Josh Marshall has the tipoff to this CNN headline article
http://www.cnn.com/...
which states the following:
"John Ullyot, a spokesman for Senate Armed Services Chairman John Warner, said Monday that draft legislation was headed to Capitol Hill with "new language," for its proposal that would allow the CIA to continue alternative interrogation techniques on suspected terrorists. No details of the changes were announced."
Note the careful use of the language, "alternative interrogation techniques". Apparently it wouldn't be fair and balanced to use the word torture to describe near drowning of terror suspects. The reason? Because a faction of the government, the Bush/Cheney/Rumsfeld cabal faction, says its not torture. And if the government says so, that's what is reported and how its framed.
Note that this rule does not apply to other countries, even when we are directly involved. For instance, in today's NY Times there is a headline declaring:
"Canadians Fault U.S. for Its Role in Torture Case"
Yes we have a role, and yes its torture, but note the follow up:
"A government panel exonerated a Canadian man of any ties to terrorism, four years after he was deported to Syria, where he was tortured"
Apparently, in brutal countries such as Syria, they actually torture suspects to get them to talk. Here in the good ol' US of A, we use "alternative interrogation techniques" or "tough techniques", which are intended to recall images of Law and Order episodes where an especially clever cop talks tough and gets a suspect to crack.
My point here is that we claim to be having a national debate over torture, but that kind of language is only to be found used accusingly or approvingly on the fringes of lefty and righty blogs, not in the mainstream media.

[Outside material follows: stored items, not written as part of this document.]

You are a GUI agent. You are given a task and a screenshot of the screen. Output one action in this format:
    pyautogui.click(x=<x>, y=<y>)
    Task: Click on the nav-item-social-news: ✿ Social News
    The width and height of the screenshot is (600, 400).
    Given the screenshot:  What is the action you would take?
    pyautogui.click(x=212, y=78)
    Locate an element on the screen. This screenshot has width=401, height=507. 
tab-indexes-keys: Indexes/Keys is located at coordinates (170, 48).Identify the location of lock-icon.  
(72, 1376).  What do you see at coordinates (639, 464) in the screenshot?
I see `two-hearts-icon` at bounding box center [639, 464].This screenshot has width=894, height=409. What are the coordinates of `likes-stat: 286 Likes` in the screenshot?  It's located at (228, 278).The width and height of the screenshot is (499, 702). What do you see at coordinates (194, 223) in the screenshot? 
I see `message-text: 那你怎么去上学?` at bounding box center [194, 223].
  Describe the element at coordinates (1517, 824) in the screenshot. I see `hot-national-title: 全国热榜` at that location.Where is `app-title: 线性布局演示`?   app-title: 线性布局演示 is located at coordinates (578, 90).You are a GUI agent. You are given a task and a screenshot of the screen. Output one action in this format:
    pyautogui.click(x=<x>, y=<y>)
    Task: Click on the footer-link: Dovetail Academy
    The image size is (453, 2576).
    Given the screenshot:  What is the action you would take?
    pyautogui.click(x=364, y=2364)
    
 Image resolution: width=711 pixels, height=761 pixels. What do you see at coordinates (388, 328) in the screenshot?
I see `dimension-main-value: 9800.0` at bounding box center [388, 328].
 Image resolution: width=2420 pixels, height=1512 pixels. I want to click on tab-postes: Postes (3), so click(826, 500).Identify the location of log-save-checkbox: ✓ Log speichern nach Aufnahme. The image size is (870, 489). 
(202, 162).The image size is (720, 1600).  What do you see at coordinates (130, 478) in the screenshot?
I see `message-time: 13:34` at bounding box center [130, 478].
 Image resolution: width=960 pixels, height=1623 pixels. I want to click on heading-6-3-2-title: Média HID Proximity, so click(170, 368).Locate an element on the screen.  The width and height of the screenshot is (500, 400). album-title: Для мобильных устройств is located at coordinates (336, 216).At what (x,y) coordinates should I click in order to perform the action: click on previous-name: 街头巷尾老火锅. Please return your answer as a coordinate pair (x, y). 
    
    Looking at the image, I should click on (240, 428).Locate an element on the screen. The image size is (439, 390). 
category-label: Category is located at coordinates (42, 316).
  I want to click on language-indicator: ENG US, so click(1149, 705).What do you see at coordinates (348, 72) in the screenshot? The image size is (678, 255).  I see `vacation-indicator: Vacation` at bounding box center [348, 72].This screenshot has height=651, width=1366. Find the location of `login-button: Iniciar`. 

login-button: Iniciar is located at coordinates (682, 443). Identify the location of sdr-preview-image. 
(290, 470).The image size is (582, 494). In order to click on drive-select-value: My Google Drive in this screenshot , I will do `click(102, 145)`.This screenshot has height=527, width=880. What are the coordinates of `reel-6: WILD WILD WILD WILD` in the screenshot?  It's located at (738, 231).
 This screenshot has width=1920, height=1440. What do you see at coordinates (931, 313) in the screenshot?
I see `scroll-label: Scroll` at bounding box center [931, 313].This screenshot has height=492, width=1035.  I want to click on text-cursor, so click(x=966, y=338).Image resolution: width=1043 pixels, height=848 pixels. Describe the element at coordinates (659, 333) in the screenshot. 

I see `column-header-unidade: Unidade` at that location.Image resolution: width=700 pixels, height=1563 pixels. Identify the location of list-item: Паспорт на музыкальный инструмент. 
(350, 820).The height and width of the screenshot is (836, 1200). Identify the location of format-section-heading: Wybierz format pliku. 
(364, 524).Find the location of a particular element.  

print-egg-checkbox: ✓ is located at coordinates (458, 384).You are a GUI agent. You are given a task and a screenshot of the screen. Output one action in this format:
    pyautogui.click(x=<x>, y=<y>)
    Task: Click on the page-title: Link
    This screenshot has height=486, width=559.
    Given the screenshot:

It is the worst kind of Orwellian nightmare to watch a president declare torture to be simply "tough" (ie, 2+2=5) and then have the mass media parrot his line because yesterday, nearly drowning people was torture, today it's only tough, or better yet, an alternative.
So we are not actually having this debate and therefore, like everything else, whatever language comes out will likely be watered down enough to allow the CIA to do whatever they want and the madness will continue.
Let's face it folks, we are a nation of OJ Simpson jurors, overwhelmed by a tidal wave of information, unable to see the forest for the trees, and destined to come down on the wrong side of justice in violation of simple reason.
I wonder if there is an irony here in the spread of liberal "relativism" in education leading to an acceptance of uncertainty about simple facts and truisms. Wouldn't that be a kick in the head?